Stored data entries:
+ + + + + + +

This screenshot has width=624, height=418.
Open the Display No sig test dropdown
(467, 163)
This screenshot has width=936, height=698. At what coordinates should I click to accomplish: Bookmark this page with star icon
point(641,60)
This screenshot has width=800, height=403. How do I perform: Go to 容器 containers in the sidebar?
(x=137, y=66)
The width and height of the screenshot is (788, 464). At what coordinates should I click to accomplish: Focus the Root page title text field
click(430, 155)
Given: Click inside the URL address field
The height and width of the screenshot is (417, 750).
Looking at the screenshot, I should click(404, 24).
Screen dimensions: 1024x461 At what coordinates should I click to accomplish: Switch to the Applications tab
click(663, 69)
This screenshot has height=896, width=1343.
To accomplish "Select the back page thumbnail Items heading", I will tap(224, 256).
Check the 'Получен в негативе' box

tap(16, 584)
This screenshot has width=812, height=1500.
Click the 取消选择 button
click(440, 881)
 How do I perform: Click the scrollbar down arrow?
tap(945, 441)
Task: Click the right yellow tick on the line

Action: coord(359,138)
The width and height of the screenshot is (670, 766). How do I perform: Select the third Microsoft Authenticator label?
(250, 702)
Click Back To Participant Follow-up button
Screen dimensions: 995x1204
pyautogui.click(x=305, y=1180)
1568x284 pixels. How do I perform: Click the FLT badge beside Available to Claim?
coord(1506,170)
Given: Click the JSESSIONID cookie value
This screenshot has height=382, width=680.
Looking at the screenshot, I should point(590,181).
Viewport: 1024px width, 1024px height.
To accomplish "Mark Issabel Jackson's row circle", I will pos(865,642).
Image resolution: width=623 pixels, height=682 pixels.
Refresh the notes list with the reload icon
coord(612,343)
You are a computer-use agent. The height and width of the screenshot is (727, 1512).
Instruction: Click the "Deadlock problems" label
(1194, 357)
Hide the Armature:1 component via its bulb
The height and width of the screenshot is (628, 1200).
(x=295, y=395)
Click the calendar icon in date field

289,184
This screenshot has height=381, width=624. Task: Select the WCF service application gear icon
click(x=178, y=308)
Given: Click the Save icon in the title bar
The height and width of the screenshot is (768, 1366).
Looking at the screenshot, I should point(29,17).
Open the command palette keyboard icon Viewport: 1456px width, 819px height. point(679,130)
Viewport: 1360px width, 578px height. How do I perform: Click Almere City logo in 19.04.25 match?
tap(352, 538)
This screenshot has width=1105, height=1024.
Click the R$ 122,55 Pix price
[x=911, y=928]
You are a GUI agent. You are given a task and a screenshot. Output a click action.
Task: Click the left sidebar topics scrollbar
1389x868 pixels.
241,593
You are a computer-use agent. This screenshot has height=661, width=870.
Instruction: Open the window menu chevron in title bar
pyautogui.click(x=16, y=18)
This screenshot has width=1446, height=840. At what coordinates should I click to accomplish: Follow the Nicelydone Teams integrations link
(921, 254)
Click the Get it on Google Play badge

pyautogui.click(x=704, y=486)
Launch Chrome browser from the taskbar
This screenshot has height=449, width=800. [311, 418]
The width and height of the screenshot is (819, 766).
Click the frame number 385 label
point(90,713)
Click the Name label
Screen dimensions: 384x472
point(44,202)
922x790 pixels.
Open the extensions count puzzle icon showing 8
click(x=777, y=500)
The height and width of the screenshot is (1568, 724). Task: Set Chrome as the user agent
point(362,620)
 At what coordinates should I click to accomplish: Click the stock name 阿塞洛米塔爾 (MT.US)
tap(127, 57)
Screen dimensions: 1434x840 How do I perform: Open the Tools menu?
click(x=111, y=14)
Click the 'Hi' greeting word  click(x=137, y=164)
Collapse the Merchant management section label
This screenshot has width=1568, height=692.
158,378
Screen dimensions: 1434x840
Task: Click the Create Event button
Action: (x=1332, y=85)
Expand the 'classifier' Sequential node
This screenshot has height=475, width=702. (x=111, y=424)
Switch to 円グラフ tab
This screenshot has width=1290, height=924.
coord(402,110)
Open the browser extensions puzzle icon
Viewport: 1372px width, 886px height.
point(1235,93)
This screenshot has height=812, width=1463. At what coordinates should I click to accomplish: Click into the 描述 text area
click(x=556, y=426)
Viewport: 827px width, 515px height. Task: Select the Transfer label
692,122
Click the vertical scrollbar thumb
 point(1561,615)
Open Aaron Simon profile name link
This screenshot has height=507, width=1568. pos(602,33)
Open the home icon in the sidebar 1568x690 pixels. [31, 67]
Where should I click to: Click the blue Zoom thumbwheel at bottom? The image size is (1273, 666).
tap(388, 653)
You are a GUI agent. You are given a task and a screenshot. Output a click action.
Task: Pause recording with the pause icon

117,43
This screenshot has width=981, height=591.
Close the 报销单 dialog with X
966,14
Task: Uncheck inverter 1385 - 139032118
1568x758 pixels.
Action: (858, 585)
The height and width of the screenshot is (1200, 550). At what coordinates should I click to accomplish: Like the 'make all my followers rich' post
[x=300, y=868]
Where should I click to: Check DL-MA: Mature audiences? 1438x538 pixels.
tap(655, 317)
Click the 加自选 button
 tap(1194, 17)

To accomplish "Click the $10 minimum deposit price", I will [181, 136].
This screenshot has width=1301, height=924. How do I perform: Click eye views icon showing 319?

+ + + + + + +

### What you should do
Reproduce the material verbatim, from its first line through the line containing "(1194, 357)", including both of those lines.

### Task response
This screenshot has width=624, height=418.
Open the Display No sig test dropdown
(467, 163)
This screenshot has width=936, height=698. At what coordinates should I click to accomplish: Bookmark this page with star icon
point(641,60)
This screenshot has width=800, height=403. How do I perform: Go to 容器 containers in the sidebar?
(x=137, y=66)
The width and height of the screenshot is (788, 464). At what coordinates should I click to accomplish: Focus the Root page title text field
click(430, 155)
Given: Click inside the URL address field
The height and width of the screenshot is (417, 750).
Looking at the screenshot, I should click(404, 24).
Screen dimensions: 1024x461 At what coordinates should I click to accomplish: Switch to the Applications tab
click(663, 69)
This screenshot has height=896, width=1343.
To accomplish "Select the back page thumbnail Items heading", I will tap(224, 256).
Check the 'Получен в негативе' box

tap(16, 584)
This screenshot has width=812, height=1500.
Click the 取消选择 button
click(440, 881)
 How do I perform: Click the scrollbar down arrow?
tap(945, 441)
Task: Click the right yellow tick on the line

Action: coord(359,138)
The width and height of the screenshot is (670, 766). How do I perform: Select the third Microsoft Authenticator label?
(250, 702)
Click Back To Participant Follow-up button
Screen dimensions: 995x1204
pyautogui.click(x=305, y=1180)
1568x284 pixels. How do I perform: Click the FLT badge beside Available to Claim?
coord(1506,170)
Given: Click the JSESSIONID cookie value
This screenshot has height=382, width=680.
Looking at the screenshot, I should point(590,181).
Viewport: 1024px width, 1024px height.
To accomplish "Mark Issabel Jackson's row circle", I will pos(865,642).
Image resolution: width=623 pixels, height=682 pixels.
Refresh the notes list with the reload icon
coord(612,343)
You are a computer-use agent. The height and width of the screenshot is (727, 1512).
Instruction: Click the "Deadlock problems" label
(1194, 357)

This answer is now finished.